In short, the Sabbath day, even though it's a day of rest from work, is not a day of rest from everything. Rather than it just being a day off, it should act as a day on for the more important work of drawing closer to God. Now, I don't think any Christian has maliciously intended to turn a blind eye to a command of God.
Animation: My eyes.
Micah: Most people are probably aware of this 4th Commandment, but they consider it a bit differently. Some might argue that every day should include quality time with God and some kind of effort to better your relationship with Him. And if that's what you think, you are right.
Man 2: You are our winner. Congratulations.
Micah: However, just like every day should be spent loving your husband or wife, and building your relationship with them, I doubt your spouse would see this as a good reason to miss the anniversary dinner you had planned with them. I think this also goes for the idea that some have that we can change the Sabbath from the time delineated by God to whichever day of the week seems best for us.

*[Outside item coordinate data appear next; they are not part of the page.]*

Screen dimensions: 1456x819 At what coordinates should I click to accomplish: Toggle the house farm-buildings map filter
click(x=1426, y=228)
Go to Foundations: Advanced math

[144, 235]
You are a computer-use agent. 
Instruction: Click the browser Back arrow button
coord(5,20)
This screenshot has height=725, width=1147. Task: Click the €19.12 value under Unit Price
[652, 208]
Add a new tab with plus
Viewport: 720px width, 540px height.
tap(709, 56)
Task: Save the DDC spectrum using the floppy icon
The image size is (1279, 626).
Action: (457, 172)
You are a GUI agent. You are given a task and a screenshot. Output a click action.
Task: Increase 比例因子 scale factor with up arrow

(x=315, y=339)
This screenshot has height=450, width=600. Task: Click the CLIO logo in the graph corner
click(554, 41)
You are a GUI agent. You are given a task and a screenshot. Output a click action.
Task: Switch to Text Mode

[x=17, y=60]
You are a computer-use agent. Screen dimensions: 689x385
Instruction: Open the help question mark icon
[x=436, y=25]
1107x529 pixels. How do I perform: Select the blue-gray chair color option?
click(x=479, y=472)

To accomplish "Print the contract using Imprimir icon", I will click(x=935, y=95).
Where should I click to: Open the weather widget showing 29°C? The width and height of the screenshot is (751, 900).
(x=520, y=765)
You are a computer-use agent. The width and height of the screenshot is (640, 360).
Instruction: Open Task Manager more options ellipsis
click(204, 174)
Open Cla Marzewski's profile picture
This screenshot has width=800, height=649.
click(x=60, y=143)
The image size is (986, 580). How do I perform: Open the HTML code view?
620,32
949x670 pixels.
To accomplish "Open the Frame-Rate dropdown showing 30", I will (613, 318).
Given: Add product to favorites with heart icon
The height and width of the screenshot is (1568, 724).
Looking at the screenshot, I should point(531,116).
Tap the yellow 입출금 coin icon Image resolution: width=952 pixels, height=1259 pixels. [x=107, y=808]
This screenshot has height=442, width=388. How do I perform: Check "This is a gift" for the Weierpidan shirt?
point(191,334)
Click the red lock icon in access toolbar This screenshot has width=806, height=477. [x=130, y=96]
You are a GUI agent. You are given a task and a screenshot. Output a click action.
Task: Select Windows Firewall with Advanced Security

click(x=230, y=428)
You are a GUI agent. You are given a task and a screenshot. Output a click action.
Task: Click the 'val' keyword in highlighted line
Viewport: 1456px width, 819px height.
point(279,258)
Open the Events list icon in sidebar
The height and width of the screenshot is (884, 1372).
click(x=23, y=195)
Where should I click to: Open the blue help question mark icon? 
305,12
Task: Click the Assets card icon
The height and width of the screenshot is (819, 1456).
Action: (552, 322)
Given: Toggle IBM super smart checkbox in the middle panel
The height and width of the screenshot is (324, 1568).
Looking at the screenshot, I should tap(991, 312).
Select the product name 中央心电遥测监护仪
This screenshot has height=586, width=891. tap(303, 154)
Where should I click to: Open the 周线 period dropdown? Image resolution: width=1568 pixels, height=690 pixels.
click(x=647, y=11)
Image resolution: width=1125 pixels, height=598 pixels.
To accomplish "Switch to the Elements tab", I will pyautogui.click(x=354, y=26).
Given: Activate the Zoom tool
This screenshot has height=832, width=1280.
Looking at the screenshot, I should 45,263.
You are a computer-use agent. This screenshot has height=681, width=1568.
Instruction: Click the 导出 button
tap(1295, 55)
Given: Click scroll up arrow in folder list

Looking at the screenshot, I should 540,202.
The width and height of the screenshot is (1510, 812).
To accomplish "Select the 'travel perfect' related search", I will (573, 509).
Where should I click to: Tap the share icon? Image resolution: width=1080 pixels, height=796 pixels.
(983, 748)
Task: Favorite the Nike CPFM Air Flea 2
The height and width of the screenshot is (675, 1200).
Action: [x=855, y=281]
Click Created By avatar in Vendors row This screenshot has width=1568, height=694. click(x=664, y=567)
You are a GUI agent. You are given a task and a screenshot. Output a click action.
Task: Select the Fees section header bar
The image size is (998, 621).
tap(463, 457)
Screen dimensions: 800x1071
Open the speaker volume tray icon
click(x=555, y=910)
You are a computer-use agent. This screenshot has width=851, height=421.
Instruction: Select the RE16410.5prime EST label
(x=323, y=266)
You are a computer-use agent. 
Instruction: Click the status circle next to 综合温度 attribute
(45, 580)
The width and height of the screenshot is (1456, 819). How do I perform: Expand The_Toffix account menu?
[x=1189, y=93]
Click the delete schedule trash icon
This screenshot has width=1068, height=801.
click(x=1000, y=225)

Man 2: No. Should have changed that three to a one.
Micah: God has set aside special times for us to gather with Him, not because the rest of our lives should be spent ignoring Him, but because He wants to make sure we understand how important spending time with us is to Him, and He hopes it's important to us too. Some, on the other hand, believe that the Sabbath was an Old Testament precedent that the New Testament Church didn't even keep. However, evidence that the first-century Christian church did keep the Sabbath is very substantial. If we look at how often the Jewish people were accusing Christians of abandoning the faith with regard to things like physical circumcision, which is a lot, something as big as abandoning the Sabbath would have drawn quite a bit more criticism, and we just simply don't see that.
To find out if a command of God still matters, many want it to be explicitly restated in the New Testament. However, God inspired the whole Bible and doesn't see a division in the same way that translators have interpreted it. Instead, it's best to assume that a command is relevant until you witness God explicitly changing it Himself. If your parents told you that touching a hot stove would burn you when you were a kid...
Animation: I just wait for a child to grab my handle then.
Micah: You'd better wait until you read in the papers that the laws of thermodynamics have changed before you attempt touching that hot stove years later. Like the nine other commandments God carved into stone, the Sabbath was commanded for our own good. Christ, Himself said that the Sabbath was made for man, not man for the Sabbath. But unlike the other commandments, we seem to have forgotten the good that it serves. Maybe that's because the consequences of ignoring the Sabbath aren't as in your face as some of the other commandments. There's no police, no jail time, no lightning bolt from the heavens. So, what does happen when we break the Sabbath? Well, the path of mankind has historically gone in one direction, and that's away from God. I've been on that path. You've been on that path. Our boom operator, Barry, has definitely been on that path.
Barry: I told you that in confidence.
Micah: And in a world as busy as ours, we can distance ourselves from God in record time. But keeping the Sabbath is a direct pathway back to Him. Miraculously, God spoke through history to give us a blessing that combats even today's obstacles. And by keeping this weekly anniversary, we can regularly reset our focus mentally, physically, and spiritually on God. And once we do that, everything else will fall into place. And if you're still on the fence, God has done another amazing thing, in that the built-in blessings of obeying His commandments become evident upon obedience. As David wrote, "Taste and see that the Lord is good."